ARTICLE -
──────
The seeds of change were planted with the Energy Independence and Security Act of 2007 (EISA), which contained, in part, energy saving standards and requirements aimed to move the country towards more energy efficient lighting. The intent was to shift the nation’s focus away from inexpensive, fuel-hungry, standard incandescent light bulbs that use only the basic technology invented by Thomas Edison over 130 years ago. The shift prompted manufacturers, not only in the U.S. but worldwide, to increase research and development for more energy efficient lighting technologies. LED (Light Emitting Diode), OLED (Organic LED), CFL (Compact Fluorescent Lamp), Halogen, and Cold-Cathode light bulbs are not necessarily new inventions, but these technologies have now become more affordable and available. “Embracing these new technologies has allowed consumers to save on maintenance cost, conserve energy, and have a wider pool of options to choose from,” says Zeringue. “It’s revealed some pretty cool lighting strategies and created real ingenuity in the marketplace.” “There are so many different manufacturers throwing their hats into the LED ring,” he says. “It’s kept us very busy lately on the research front. We have several customers, business owners and electricians, who are pretty hip on the LED potential. They’re always stopping by to learn about the hottest new technology and give us feedback. So, we have to stay on the cutting edge.”

“We are also seeing many customers in Terrebonne and Lafourche who really want to change the way they consume energy. Our community was hit hard by the oil spill, and in many ways I think everyone here wants to do their part, no matter how small that might be. ‘How can we save money? Could we reduce our energy usage? Do we really have energy efficient options that make sense now?’ That’s what we’re all saying these days.”

“We are continually field testing, learning, listening, and seeking out the right products for our customers and the trade-offs that occur between the different technologies and manufacturers. It is easy to make this complicated, because the new variables and choices in lighting have suddenly increased tenfold,” said Zeringue.

“We’ve had to learn a whole new language at Valley Supply to communicate with customers and distributors about things such as Kelvin temperature (whiteness of the light source), lumens per watt (amount of light per energy usage), CRI (Color Rendering Index; a fancy way of factoring the depth of color upon an object when illuminated), and the multiplicity of shadows created by the number of LED sources from a single light bulb. It can really push us at times, but it’s fun to learn,” says Zeringue.
──────
MATERIAL SUPPLIED -
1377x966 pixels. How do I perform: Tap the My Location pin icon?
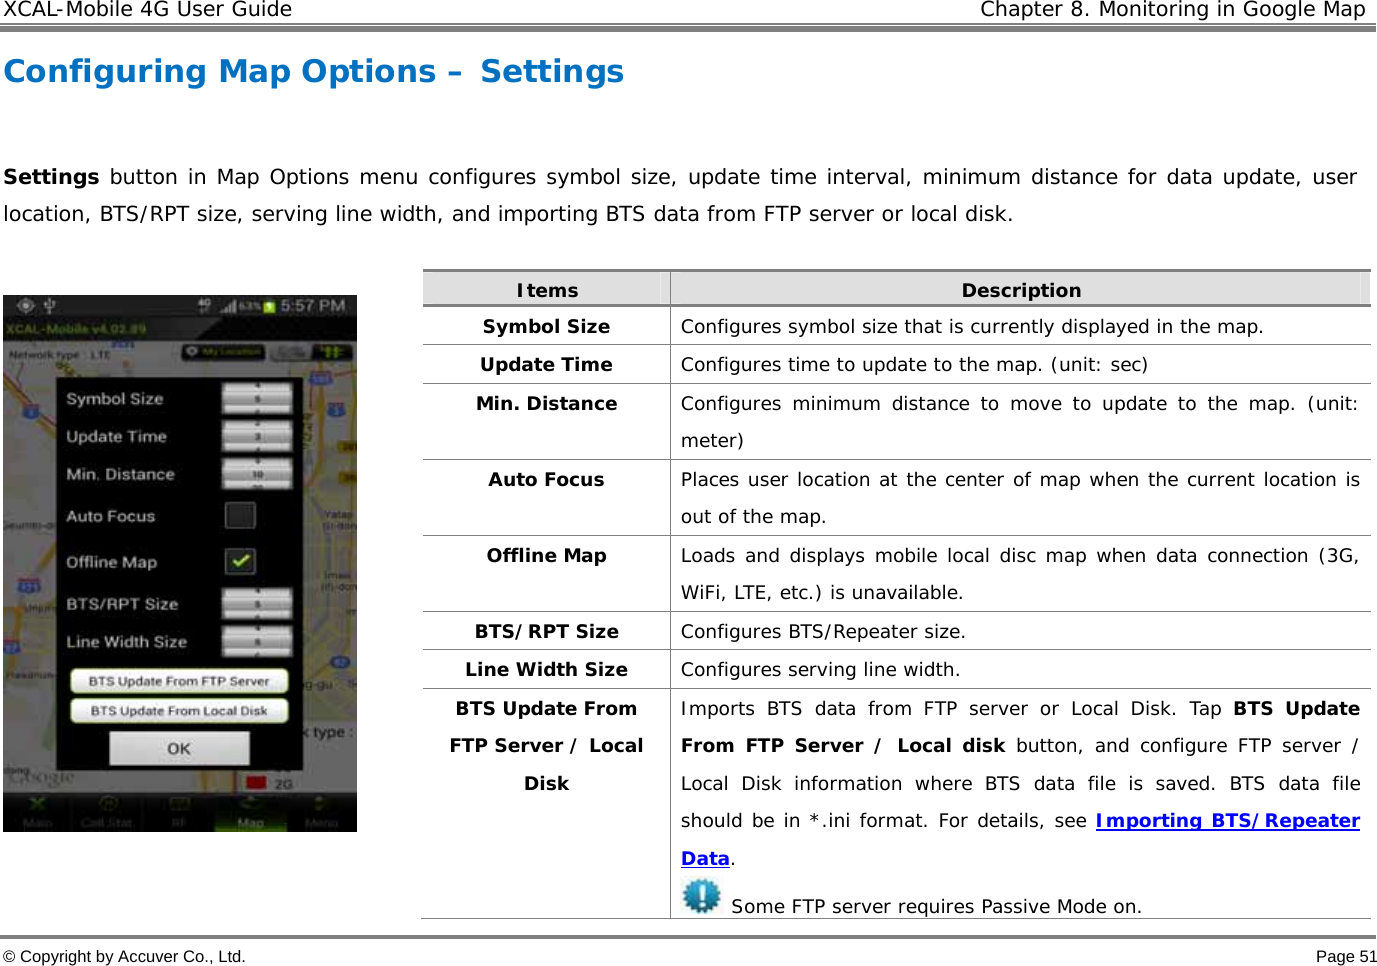[191, 350]
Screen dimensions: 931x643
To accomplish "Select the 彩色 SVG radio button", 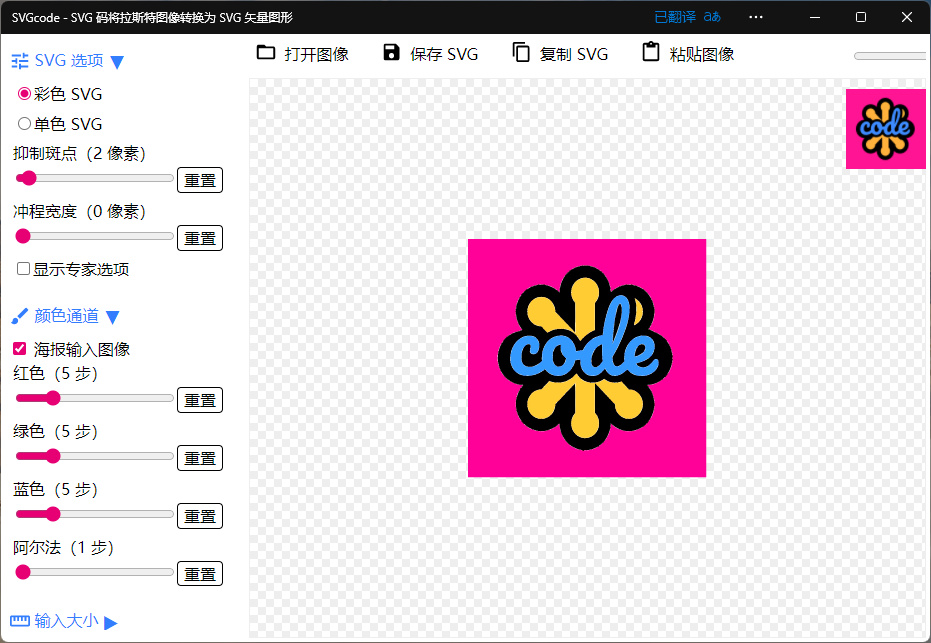I will 24,94.
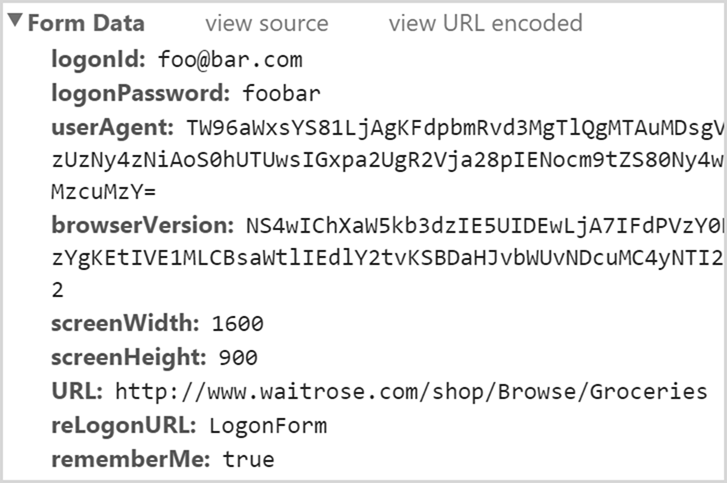727x483 pixels.
Task: Open the view URL encoded link
Action: pyautogui.click(x=485, y=23)
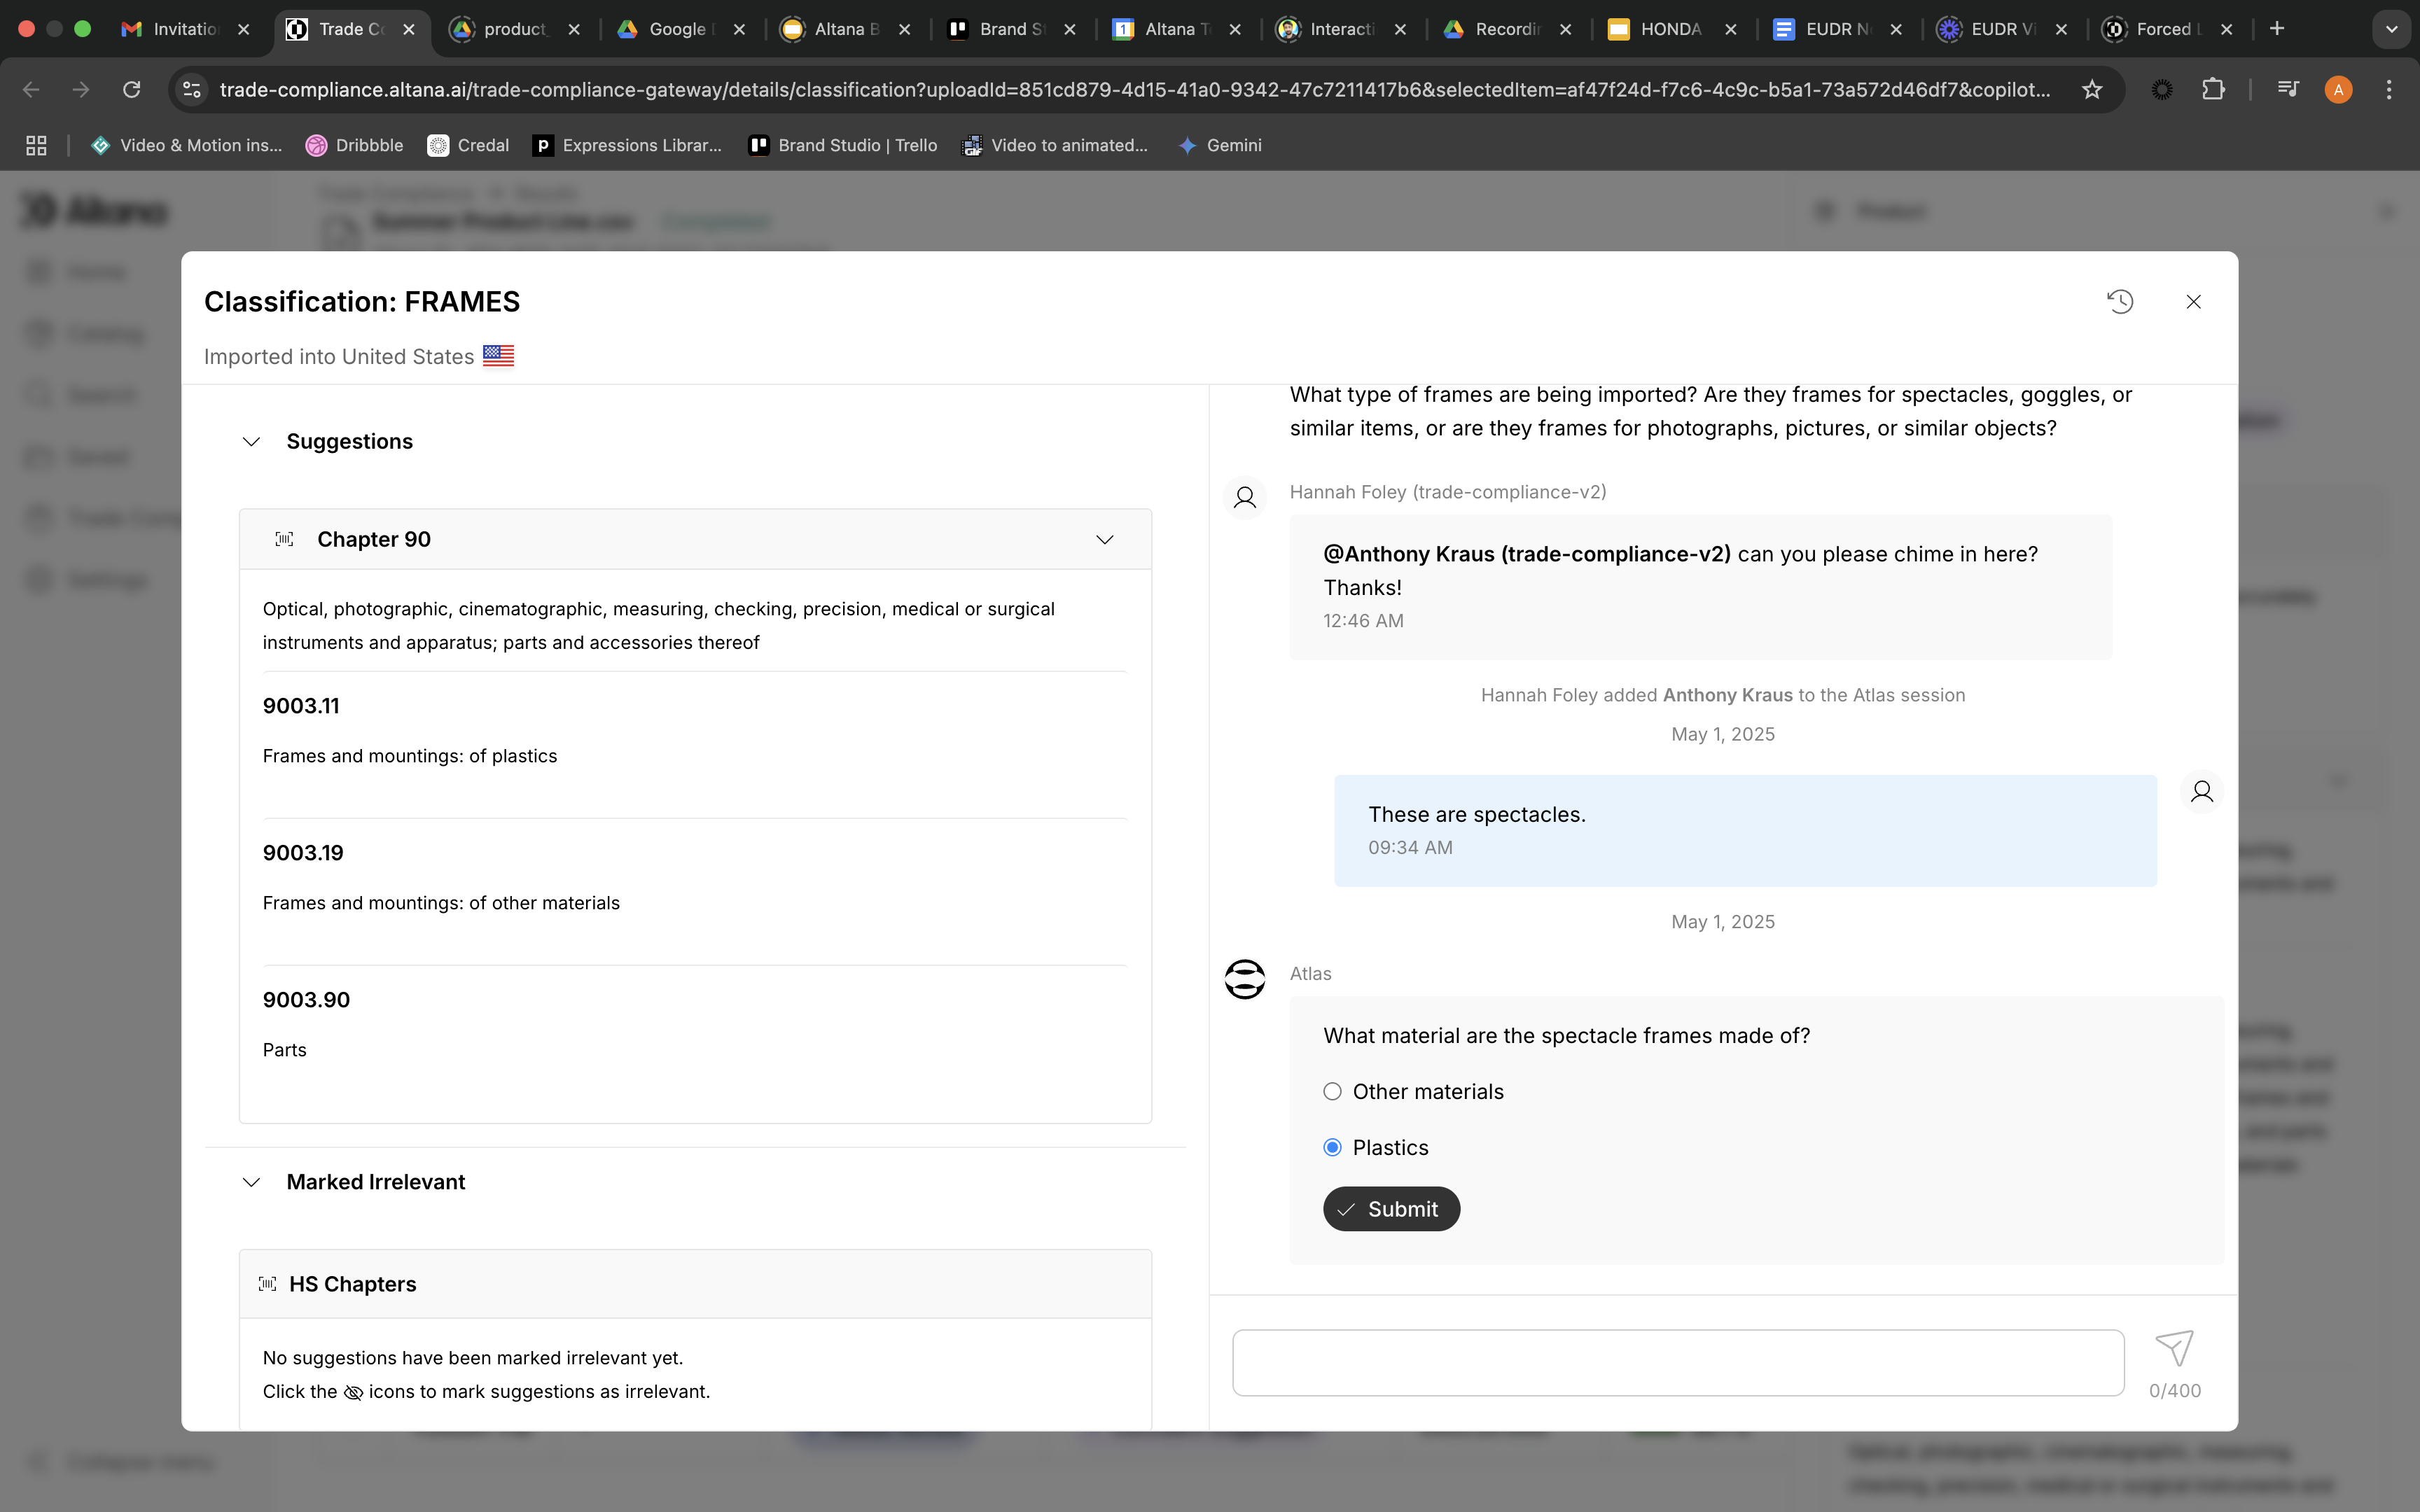
Task: Reload the page with the refresh icon
Action: click(132, 90)
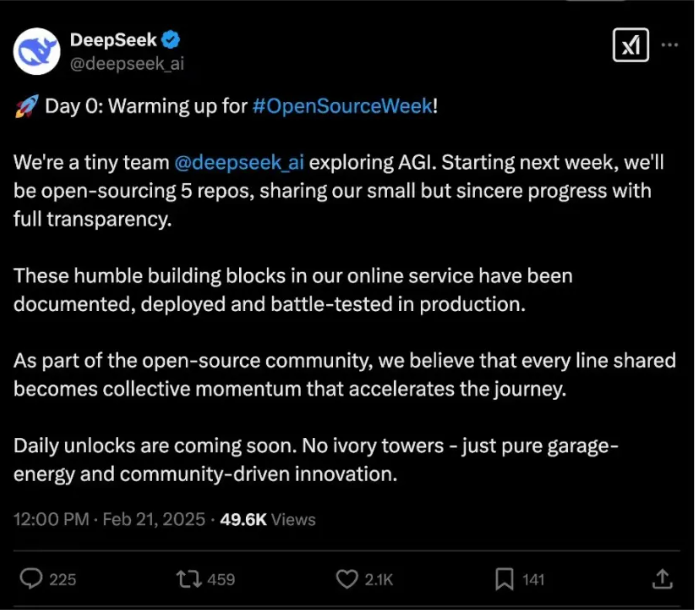This screenshot has height=610, width=697.
Task: Click the blue verified checkmark badge
Action: pyautogui.click(x=172, y=40)
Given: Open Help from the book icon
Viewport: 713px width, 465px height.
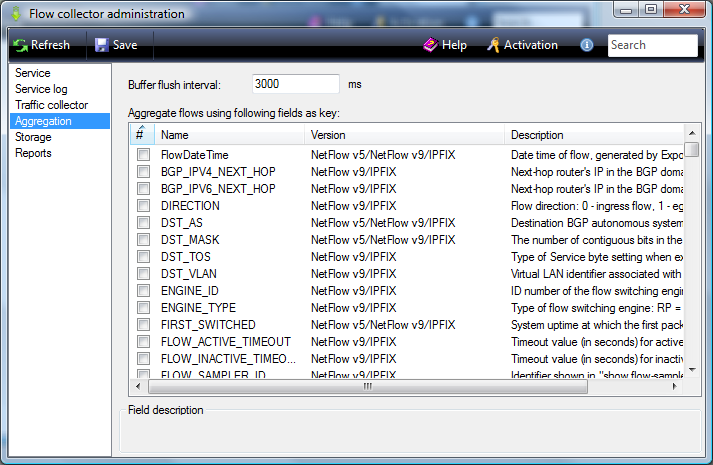Looking at the screenshot, I should click(x=430, y=45).
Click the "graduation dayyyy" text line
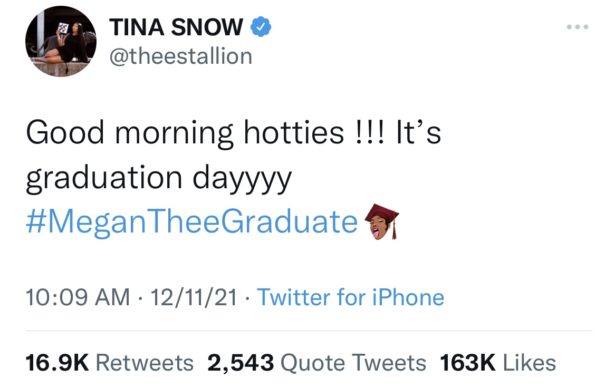This screenshot has height=388, width=595. pos(159,179)
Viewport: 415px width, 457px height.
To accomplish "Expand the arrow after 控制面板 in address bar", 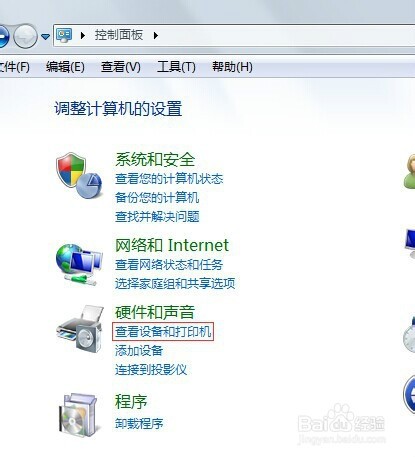I will [156, 35].
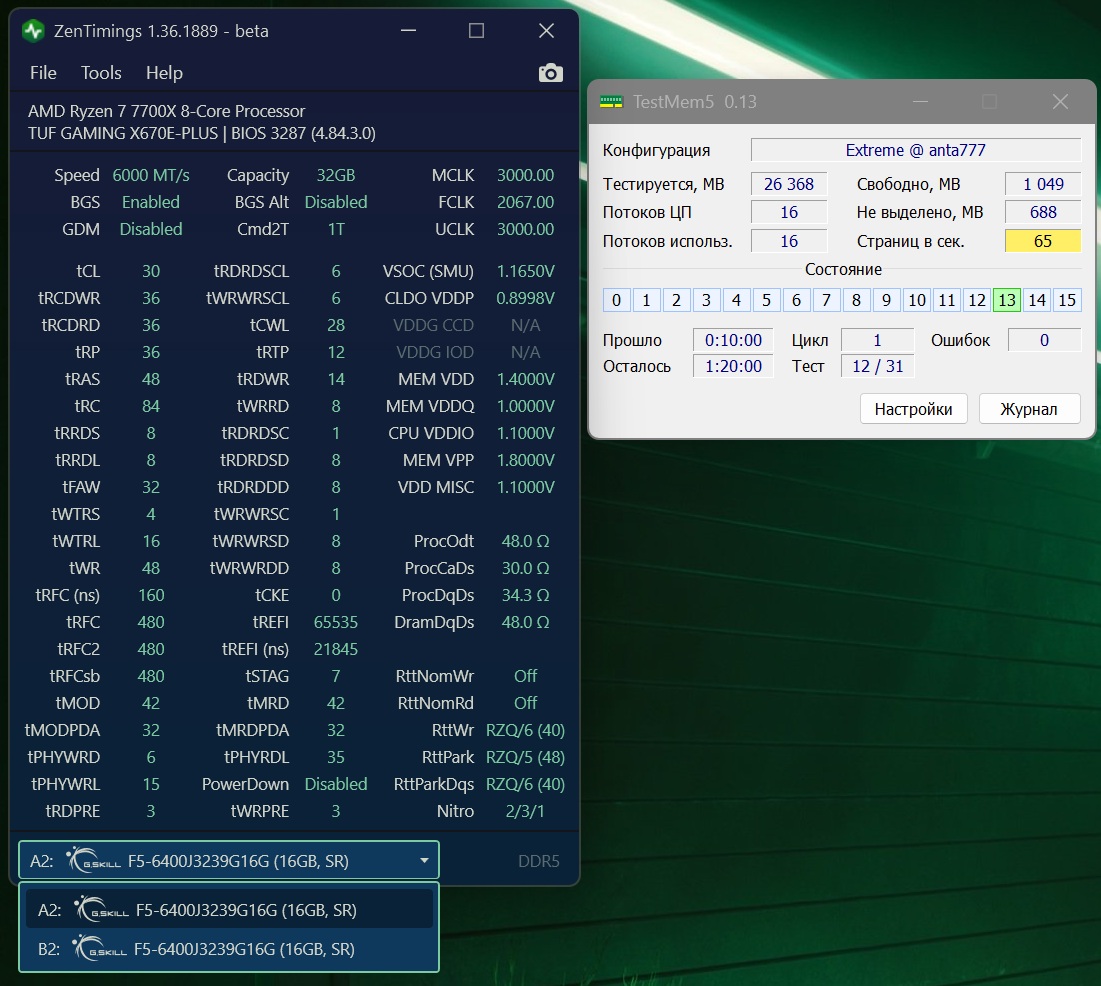Click the Настройки button
Viewport: 1101px width, 986px height.
[x=913, y=408]
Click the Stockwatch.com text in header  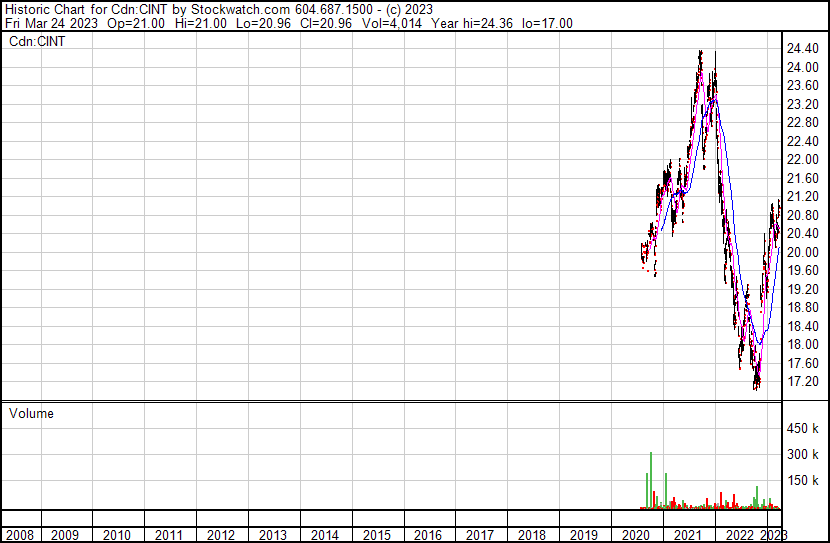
──────
TASKS TO COMPLETE -
1. In the article on energy-efficient lighting above, which 2007 law set the standards meant to move the country toward more efficient lighting?
2. Extend the article on energy-efficient lighting above, picking up after its final paragraph.

ANSWERS BY TASK -
1. The Energy Independence and Security Act of 2007 (EISA).

2.
“LEDs have been getting much of the press and excitement in our world, but they’re not the answer for every application and every customer…at least for awhile. I’m seeing some interesting lower cost solutions with TCP’s Infrared Reflective Coated Halogen bulbs and their shatterproof armor coated Insta-bright dimmable CFLs. They have great potential as well. So far this year, LED bulbs have taken off in the task lighting arena, with applications such as under-counter and cove lighting applications. LED landscape lighting and recessed down lights have also been in high demand. RAB Lighting has a great, affordable 20-watt wall pack that has become pretty popular as well.”

“The quality and right amount of light is very important to us and our customers. I don’t know anyone who enjoys climbing up a ladder on a consistent basis,” he chuckles. “Sometimes, though, the less expensive standard incandescent can still be the better overall option. It really depends upon what is most important to the customer in their application,” Zeringue explains.

Lighting isn’t the only area Valley Supply has updated. They also have a Facebook page, where Zeringue is constantly posting photos from their Lighting Market and demo videos. “It’s a great place to interact with our customers and share things with them that they wouldn’t normally get to see,” he says.

“Over the years, I’ve learned that many factors go into whether a new product or technology will succeed in our region: performance, compatibility, cost, quality, life-expectancy, and availability. I think it also depends on companies like us who actively listen to our customers and manufacturers to bridge the gap. That is our job. We enjoy what we do and we greatly appreciate the great people of this beautiful region. Nothing makes me happier than to hear from someone who was well served at Valley.”

Valley Supply Co. of Houma
1000 Barataria Ave.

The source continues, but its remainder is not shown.